• [L'EXERCICE] Dans l'extrait sur Sai Comics, relevez tous les éditeurs et revues nommés entre parenthèses dans la première phrase.
══ EXTRAIT DU DOCUMENT
Les auteurs de Sai Comics sont traduits et publiés dans plusieurs langues et chez divers éditeurs et revues (les Italiens Coconino et Canicola, l’Allemand Orang, les Suisses Atrabile et Strapazin).[1]. Par ailleurs, le numéro trois (automne 2005) de la défunte version française de Black (Vertige Graphic – Coconino) comprend plusieurs récits issus de la revue Sai Comics. Le numéro 18 (2011) de Bile Noire reprend également les récits de deux auteurs.))
Sai Comics était également à l’honneur au festival d’Angoulême 2009, une exposition étant consacrée à ses auteurs.

Voitachewski Pourrais-tu te présenter ainsi que Sai Comics[2] en quelques mots ?

Kim Dae-joong je suis né en 1974 et ai lancé Sai Comics au début des années 2000. Plus qu’une maison d’édition, Sai Comics est un mouvement. En fait, Sai Comics a deux types d’activités : l’édition (dont la revue du même nom) et la sensibilisation du public au monde de la bande dessinée ; à travers par exemple des expositions. Nous avons aussi lancé la Sai Narrative Image School : c’est une sorte d’école ouverte qui rassemble (pour l’instant) une poignée d’auteurs.

V Qu’est-ce qui t’a mené à t’intéresser à la bande dessinée et à créer Sai Comics ?
════
══ LIGNES DE DONNÉES
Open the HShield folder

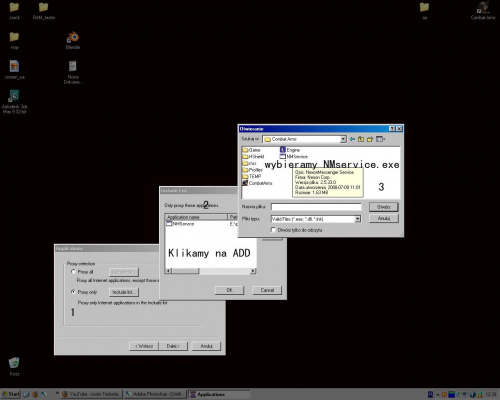click(x=253, y=156)
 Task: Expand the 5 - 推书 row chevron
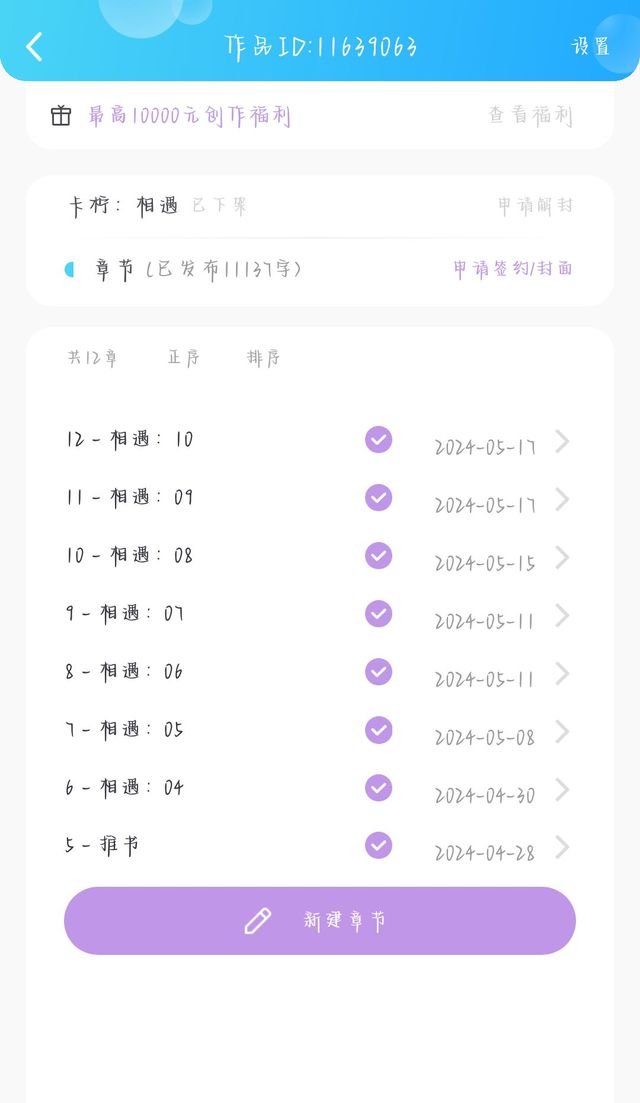(562, 847)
════
• [RÉPONSE] Coconino, Canicola, Orang, Atrabile et Strapazin sont les éditeurs et revues cités.